Entrer dans l'univers d'Ilka Schönbein nécessite un abandon total de ses repères, et un esprit prêt à basculer dans la fantaisie le temps d'un rêve. Ou d'un cauchemar. Il y a quelque chose de déroutant chez cette petite femme tout en os, et comme tout ce qu'on ne comprend pas, d'effrayant.
Dès l'entrée, le public est accueilli par une sorte de M. Loyal inversé: Alexandra Lupidi, mezzo-soprano et poly-instrumentiste. En queue de pie et haut de forme noirs, visage blanc et voix grinçante, elle somme d'applaudir les retardataires, qui courent se trouver une place en riant nerveusement. Comme dans un cabaret de minuit, elle joue un petit air entêtant sur un minuscule clavier. Pendant ce temps, sur un praticable, Ilka Schönbein ne bouge pas. Figée dans une position disloquée, une jambe raide, tendue sur le côté, elle épluche consciencieusement une pomme. Le visage couvert d'un masque blanc inquiétant, elle est légèrement courbée.
Soudain, ce corps-marionnette s'anime: par gestes saccadés, elle donne vie à un tutu de danseuse qu'elle sort de sous sa robe. Ses pieds, chaussés de ballerines, entament une série de pointes, et l'illusion opère. Le spectateur, hypnotisé, ne voit plus que cette petite danseuse qui s'agite. Et Ilka, voix expressive à l'accent allemand prononcé, entame sa première histoire, celle de cette ballerine qui voulait devenir ballereine, et qui a finit balleruine. Le thème de la mort est omniprésent: le spectacle est un hommage au père de l'artiste, qu'elle a perdu en pleine création du spectacle.

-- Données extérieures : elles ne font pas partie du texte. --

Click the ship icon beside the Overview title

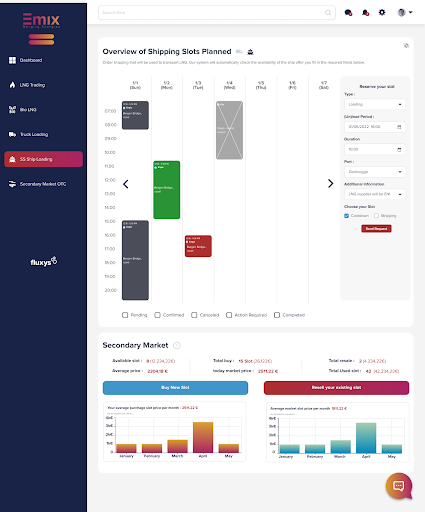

Le corps est ainsi au centre de l'espace. D'abord, parce que la tragédie de sa décrépitude est fondatrice d'un questionnement métaphysique, qui est au cœur de cette création. Ilka Schönbein s'interroge sur la mort, mais aussi sur la place de l'esprit dans cette enveloppe corporelle. Elle prête avec finesse une âme humaine à un âne. Métamorphosée en animal, elle parvient à émouvoir le public sur les malheurs de cet âne qui découvre son reflet dans une fontaine ou qui n'arrive pas à jouer du luth. Ensuite, parce qu'Ilka Schönbein maitrise le sien de manière incomparable et frôle l'irréel. Son corps se fond avec ses marionnettes et l'illusion est totale. Il ne lui sert plus d'enveloppe, mais d'instrument de son art à part entière.
Les contes surgis de l'imagination d'Ilka Schönbein n'ont pas de lien évidents, ne racontent pas vraiment une histoire cohérente. La mort et les pommes semblent être les deux fils rouges du spectacle. Malgré une dégustation du fruit et de cidre proposée au public, une barrière infranchissable subsiste entre celui-ci et la scène. Le spectateur français n'est peut-être pas prêt à encaisser une dissolution plus avant de cette limite traditionnelle. Les marionnettes ensorcelantes l'entrainent dans un univers sombre et inquiétant, mais l'adulte qu'il est s'accroche à ses repères rassurants et ne se laisse pas facilement embarquer. Difficile d'aimer ou de détester cette pièce déroutante. Il faut la vivre et tenter de la suivre.